CARLOACUTISNació el 3 de mayo de 1991 en Londres (Inglaterra), aunque era oriundo de Milán (Italia). Para entender la vida de este niño y su intenso amor por la Eucaristía, nadie mejor que Antonia, su madre, para explicarlo: «Mi hijo, siendo pequeño, y sobre todo después de su Primera Comunión, nunca faltó a la cita cotidiana con la Santa Misa y el Rosario, seguidos de un momento de Adoración Eucarística».

Ni un solo día faltaba a Misa. Porque Carlo era un niño como cualquier otro pero además tenía una pasión: Jesucristo. A los once años dejó escrito esto: «¡Cuantas más eucaristías recibamos, más nos pareceremos a Jesús y ya en esta tierra disfrutaremos del Paraíso!».

Esta cercanía a la Comunión le llevó, siendo adolescente, a investigar todo lo relacionado con la Eucaristía, especialmente los milagros eucarísticos, y fue tal su pasión por ello que llegó a crear una exposición que recopilaba todos los milagros eucarísticos ocurridos en el mundo y que ha visitado ya los cinco continentes, miles de parroquias, los principales santuarios marianos del mundo y más de 100 universidades de Estados Unidos. Todavía hoy se puede consultar a través de la web http://www.miracolieucaristici.org/.

A sus amigos solía decir: «Nuestra meta debe ser el Infinito, no lo finito. El Infinito es nuestra Patria. Desde siempre el Cielo nos espera».

Suya es también la frase: «Todos nacen como originales, pero muchos mueren como fotocopias». Para dirigirse hacia esta meta y no «morir como fotocopias», Carlo explicaba que nuestra brújula debe ser la palabra de Dios, con la que tenemos que confrontarnos. Pero para alcanzar una meta tan alta hacen falta medios muy especiales: los sacramentos y la oración. Carlo situaba en el centro de su vida el sacramento de la Eucaristía, al cual llamaba «mi autopista hacia el Cielo».

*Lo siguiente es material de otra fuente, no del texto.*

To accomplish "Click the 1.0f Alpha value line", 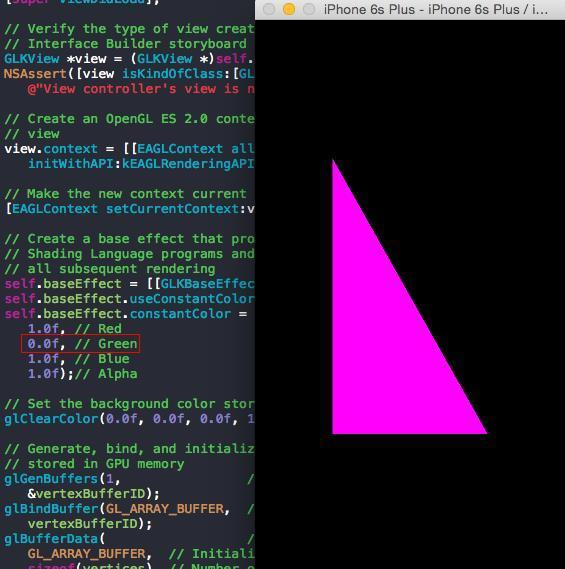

A los 15 años le sobrevino una leucemia fulminante, acompañada de terribles dolores: «¡Hay gente que sufre mucho más que yo!», decía él. Y con gran fe y valentía sobrehumana, ofrecía –de modo similar a Alexia- todos sus sufrimientos por la Iglesia y por el Papa.

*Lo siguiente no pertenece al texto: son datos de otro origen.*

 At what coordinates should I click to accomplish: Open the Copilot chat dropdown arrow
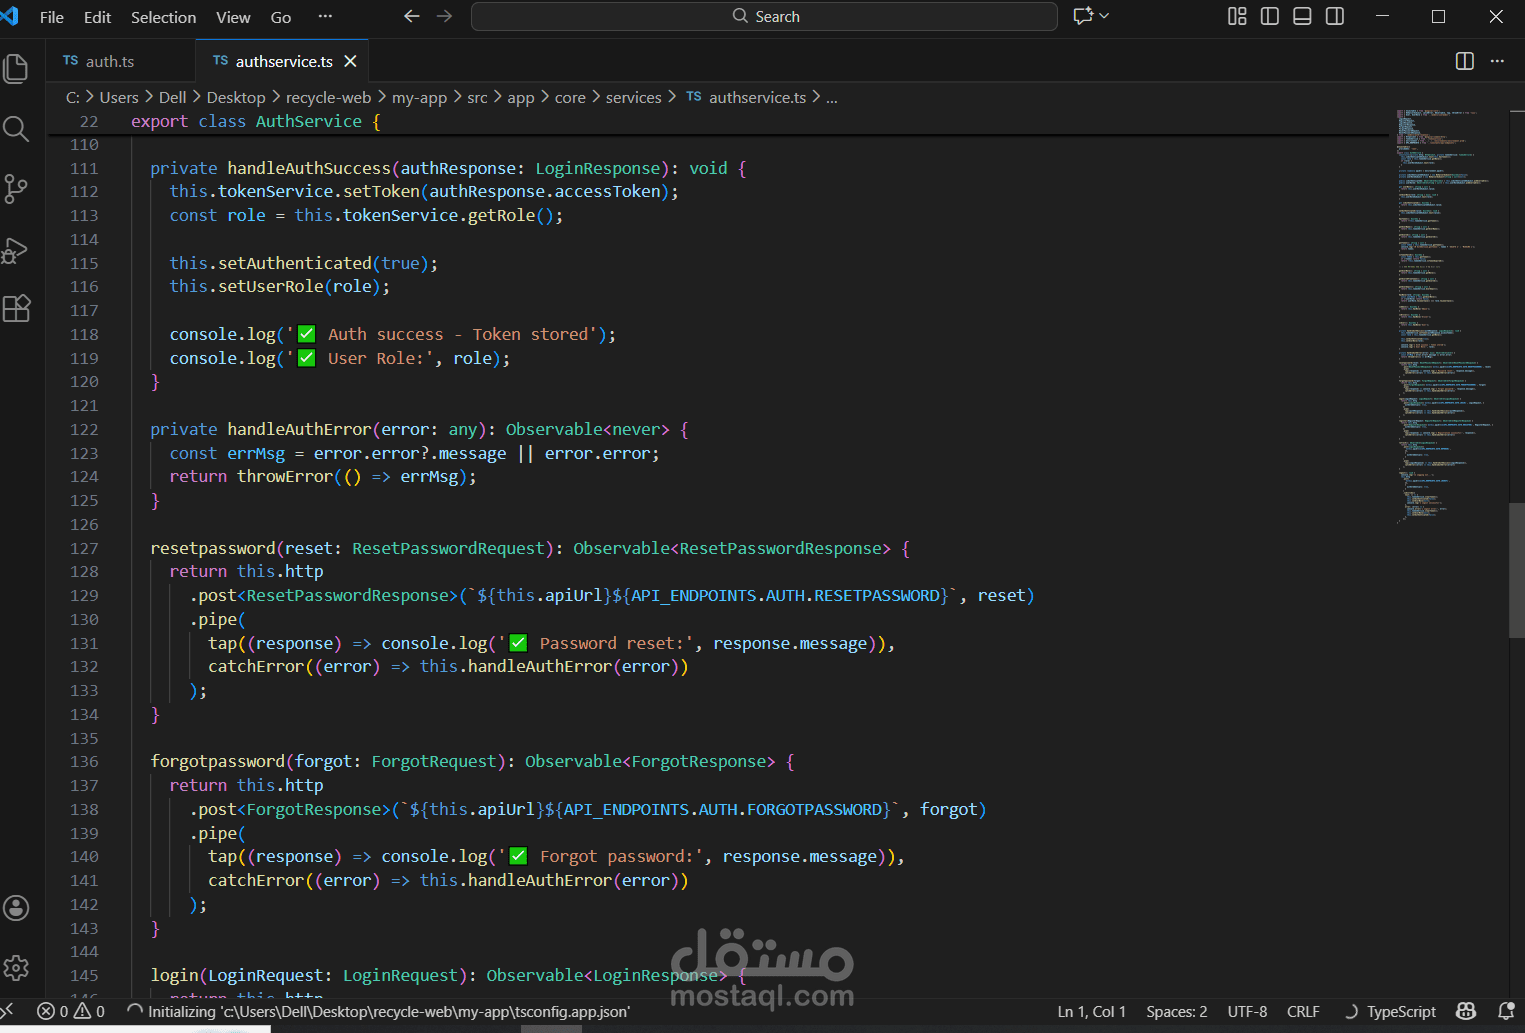(1104, 16)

En el periodo final de su leucemia, Carlo había afirmado: «Estoy contento de morir porque he vivido mi vida sin malgastar ni un solo minuto de ella en cosas que no le gustan a Dios».

El «apóstol de la Eucaristía en internet» falleció en Monza (Italia) el 12 de octubre de 2006. Antes incluso de saber que estaba enfermo había grabado un vídeo en el que decía que si moría le gustaría ser enterrado en Asís, la tierra natal de San Francisco. Y precisamente sus restos descansan allí.

«La modernidad y la actualidad de Carlo —explicaba el cardenal Angelo Comastri— conjugan perfectamente con su profunda vida eucarística y devoción mariana, que han contribuido a que llegase a ser un chico muy especial al que todos admiraban y amaban».

Alexía y Carlo Acutis recorrieron su propio camino. Ellos tuvieron su molde concreto de santidad. Nosotros debemos encontrar el nuestro, el que Dios quiere para nosotros. Y todos, sea cual sea nuestro camino, deberíamos hacer nuestro el programa que se trazó Carlo: «Estar siempre unido a Jesús, ese es mi proyecto de vida».